◆ **PROVIDED TEXT**

===================
== Martin Trojer ==
Programming Blog

===================

Parsing with Matches and Banana Clips

fsharp

I find myself working with DSLs quite a bit, and thus I write a few parsers. Some languages are better than others for parsers and pattern matching is a technique that makes writing parsers a true joy. I will not go over the basics of pattern matching here, rather show how F#’s active patterns can be used to take pattern matching to the next level.

The traditional steps of a “parser” are roughly lexical analysis (tokenizer), syntactic analysis (parser) and then evaluator (interpreter). In this post we’ll focus on the parsing step of a simple DSL. A parser typically consume a list of tokens and produces an Abstract Syntax Tree (AST), ready to be passed on the evaluator/interpreter.

You can think of the main bulk of a parser being a loop containing a switch of the tokens types. It looks for some predefined patterns (syntax) in the token list. Some are valid and some are not (syntax error). This sounds like a perfect “match” :-) for pattern matching! And indeed it is.

◆ **PROBLEM DETAILS**
Resume the blog post above on parsing with F# active patterns, continuing directly after its final sentence.

◆ **MATERIAL SUPPLIED**
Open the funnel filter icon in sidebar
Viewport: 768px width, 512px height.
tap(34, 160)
--
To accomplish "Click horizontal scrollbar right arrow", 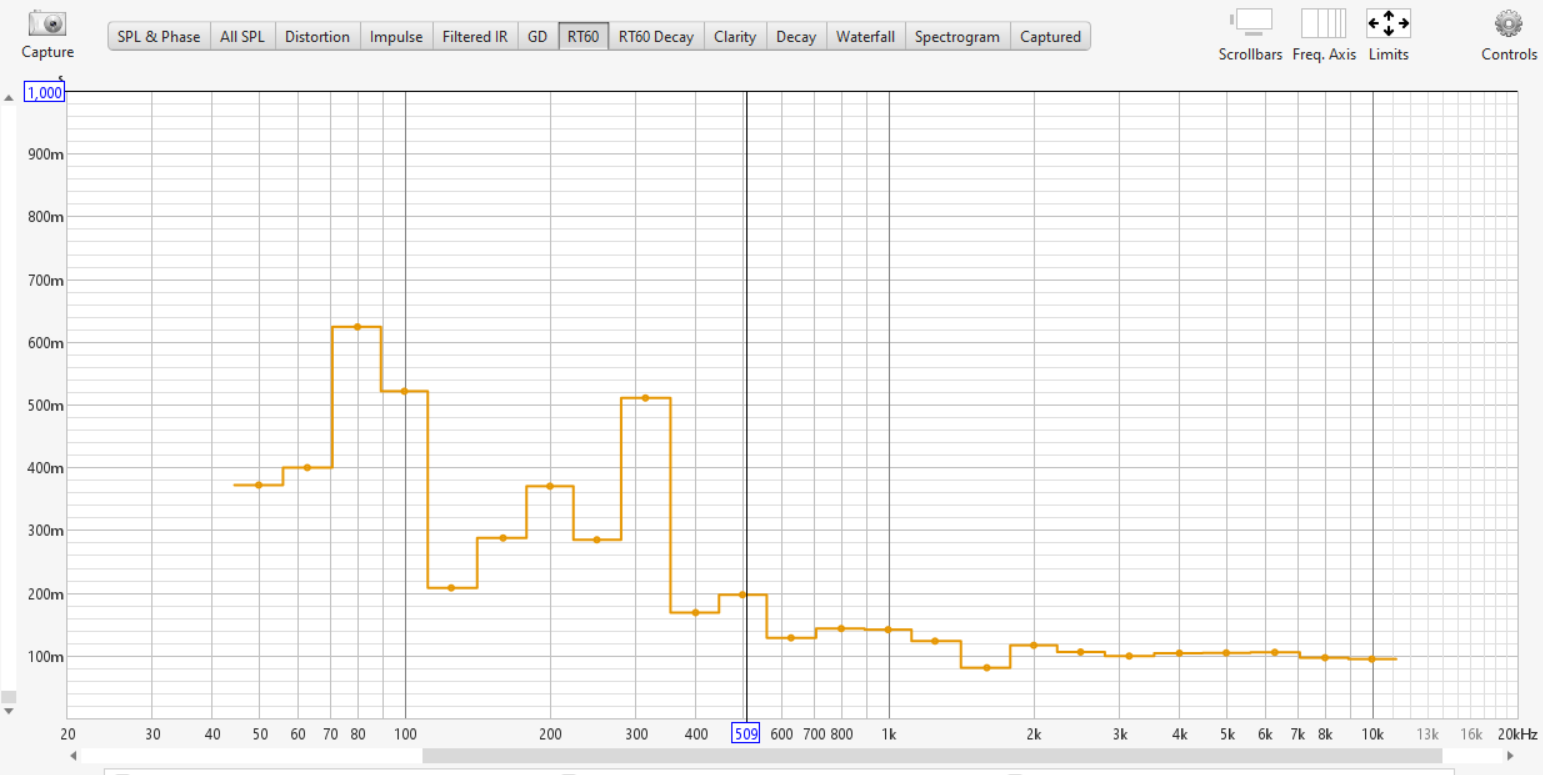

◆ **OUTPUT BELOW**
Let’s say we have a simple DSL made up of a list of fields. Each field has a type and a name;

int32   version
myAlias data

As you can see there are two kinds of types; we’ll call them atomic types and alias types (myAlias is an pre-defined alias for some other atomic type). The main “switch” in the parser (using pattern matching) can look something like this;

let extractField = function
  // int32 version
  | TAtomic(t) :: TString(n) :: rest ->
     Field(n, AtomicType(t)), rest
  // alias version
  | TString(alias) :: TString(n) :: rest ->
     Field(n, AliasType(alias)), rest
  |  _   ->
     failwith "syntax error"

This function takes a list of tokens and returns a Field and the rest of the tokens. An outer loop would run this repeatedly until the token list is empty. The “T” types are tokens, and “Field” is the resulting type ready for the evaluator.

Now let’s say we want to make some fields optional, they should only be present if a specific condition holds true. We extend the syntax like so;

int32   version
int16   dodgy       if? version > 2
myAlias data

This means we have to extend our switch to handle all cases;

// int32 version
| TAtomic(t) :: TString(n) :: rest ->
   Field(n, AtomicType(t), None), rest
// alias version
| TString(alias) :: TString(n) :: rest ->
   Field(n, AliasType(alias), None), rest

// int32 version  if? a > 1
| TAtomic(t) :: TString(n) :: TCondExpr(expr) :: rest ->
   Field(n, AtomicType(t), Some(expr)), rest
// alias version  if? a > 1
| TString(alias) :: TString(n) :: TCondExpr(expr) :: rest ->
   Field(n, AliasType(alias), Some(expr)), rest
|  _   ->
   failwith "syntax error"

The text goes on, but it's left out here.